Cumartesi arka balkonu, Pazar ön balkonu yıkıyoruz.. Malzemeler; arka balkonda devamlı bulunan su dolu kocamannnnnn bir kova, ön balkonda kova olmadığı için 10 litrelik su şişesi, bir su dolu normal kova, bir ufak leğen, bir maşrapa, bir çocuk kovası ve küreği, muhtelif boylarda ördekler hatta plastik kedi ve köpekler.. Önce ben olaya bir el koyup balkonu gerçekten de yıkıyorum, sonra artık spontane gelişiyor.. Tabii bu kovalar dolup dolup boşalıyor.. Kah ben(biz) kahve keyfi yapıyorum(z), Ayaz hayvanlarını yıkıyor, ayaklarımızı ıslatıyor, kaptan kaba su aktarıyor.. Eğer baba dahilse, genelde Ayaz'ın tepesinden sular dökülerek, eğlencenin dozu iyice artarak sonlanıyor.. Oradan da hemen duşa giriliyor sonra kremlenip, yemek yenip, mis gibi öğle uykusu çekiliyor. Bu arada Ayaz'ın kıyafetleri de gittikçe azaıyor. En son pazar günü çıplak oynuyordu paşa bey..

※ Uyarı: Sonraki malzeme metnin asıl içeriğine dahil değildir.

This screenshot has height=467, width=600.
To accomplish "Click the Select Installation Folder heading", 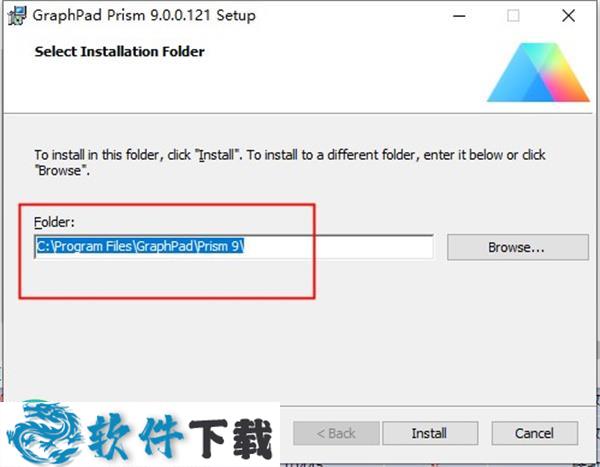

Bugün bir de baktık ki soyuluyor. Kısa kısa güneşte kaldığı için kremlememiştim. Sonuçta güneş mi daha zararlı, kremler mi emin değilim. Ayaz da öyle kızararak yanmıyor. Deniz kenarında krem süreceğim tabii ki ama balkonda kremsiz D vitamini almaya devam..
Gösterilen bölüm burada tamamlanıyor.